Besides, the additional tariff would immediately make Bangladeshi exports more expensive than those from countries with trade deals, such as Vietnam, which will enjoy zero duty under its free trade agreement with the EU by 2029.

Shams Mahmud, managing director of Shasha Denims Ltd, warned, "The EU is our largest export destination as a trade bloc, and Bangladesh must continue serious negotiations to retain this market. Many factories could even face closure if preferential access is lost."

Abdul Hai Sarker, chairman and CEO of Purbani Group, added, "The overall economy could be in trouble if preferential trade with the EU is not maintained. Any conditions set by the EU should be taken seriously by the government to protect our market."

RAPID's Razzaque said, "If the LDC deferment is not granted, securing GSP+ immediately is imperative."

Negotiating Against the Clock

The government has begun initial discussions with the EU on both GSP+ and a possible EPA.

Commerce Secretary Mahbubur Rahman said, "We have sent a proposal to start negotiations for signing an EPA, and an inter-ministerial meeting has been held to gather opinions. We are moving forward with both GSP+ and EPA negotiations with the EU."

But industry leaders and experts argue that negotiations must accelerate.

"Bangladesh must launch intense negotiations, including seeking a waiver, without leaving it until the last minute. A dedicated working committee should be formed immediately," recommended Razzaque.

Others caution that lobbying for a waiver of the safeguard clause, the rule that currently disqualifies Bangladesh, is essential.

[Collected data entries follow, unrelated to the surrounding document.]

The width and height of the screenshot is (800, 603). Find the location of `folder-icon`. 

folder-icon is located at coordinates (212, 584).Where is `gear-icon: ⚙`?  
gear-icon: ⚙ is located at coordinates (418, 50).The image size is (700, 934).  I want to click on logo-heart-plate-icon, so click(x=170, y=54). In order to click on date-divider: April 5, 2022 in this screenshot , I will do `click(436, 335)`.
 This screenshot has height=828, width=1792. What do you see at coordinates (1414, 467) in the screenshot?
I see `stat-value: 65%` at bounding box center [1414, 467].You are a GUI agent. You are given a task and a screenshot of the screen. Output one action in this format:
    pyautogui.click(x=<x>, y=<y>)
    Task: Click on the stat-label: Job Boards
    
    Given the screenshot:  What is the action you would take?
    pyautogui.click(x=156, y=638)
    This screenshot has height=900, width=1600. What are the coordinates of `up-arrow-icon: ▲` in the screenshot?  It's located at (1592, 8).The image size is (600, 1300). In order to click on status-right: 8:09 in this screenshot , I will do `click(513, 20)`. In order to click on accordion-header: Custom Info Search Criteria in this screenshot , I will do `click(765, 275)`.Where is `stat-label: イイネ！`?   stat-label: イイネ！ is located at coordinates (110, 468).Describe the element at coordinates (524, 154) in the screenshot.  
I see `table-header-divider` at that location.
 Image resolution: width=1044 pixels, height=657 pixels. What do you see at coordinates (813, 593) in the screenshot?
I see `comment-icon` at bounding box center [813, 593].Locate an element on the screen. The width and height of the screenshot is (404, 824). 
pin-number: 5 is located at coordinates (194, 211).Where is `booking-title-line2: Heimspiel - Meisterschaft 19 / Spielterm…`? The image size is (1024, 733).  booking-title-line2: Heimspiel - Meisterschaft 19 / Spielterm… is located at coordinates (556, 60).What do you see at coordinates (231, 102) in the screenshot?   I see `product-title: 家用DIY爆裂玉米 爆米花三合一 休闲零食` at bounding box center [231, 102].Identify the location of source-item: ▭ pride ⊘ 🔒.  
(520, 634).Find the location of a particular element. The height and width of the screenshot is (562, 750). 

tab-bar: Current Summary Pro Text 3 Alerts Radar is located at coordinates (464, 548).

BGMEA president Mahmud Hasan Khan said, "If the 6 percent and 37 percent thresholds are not removed, the Bangladeshi garment sector will not benefit. We have raised this issue multiple times in buyers' forum meetings and also brought it to the attention of the government. EuroCham is also actively working on this issue."

He also stated that the association has been in talks with the government, international trade partners, and diplomats to extend the LDC transition period by at least six years, while also discussing GSP+ negotiations with the EU.

The European Union Chamber of Commerce in Bangladesh (EuroCham) Chairperson Nuria Lopez stressed the urgency of extending the LDC transition period and pushing for GSP+. "Continuing negotiations with the EU for GSP+ is more beneficial than signing an EPA."

Mostafa Abid Khan, former member of the Bangladesh Trade and Tariff Commission, said, "The new GSP+ rules are still in draft form, giving Bangladesh room to negotiate with the EU for relaxation or a waiver of the safeguard provisions. Bangladesh should start negotiations immediately, focusing on two options: obtaining GSP+ or signing an EPA.

"Negotiating an EPA may be easier and quicker, while GSP+ requires more time to meet all conditions. Once Bangladesh secures GSP+, it can enjoy trade benefits under the scheme until it reaches middle-income status, though there is a risk of losing the status as the country may become a middle-income country by 2032."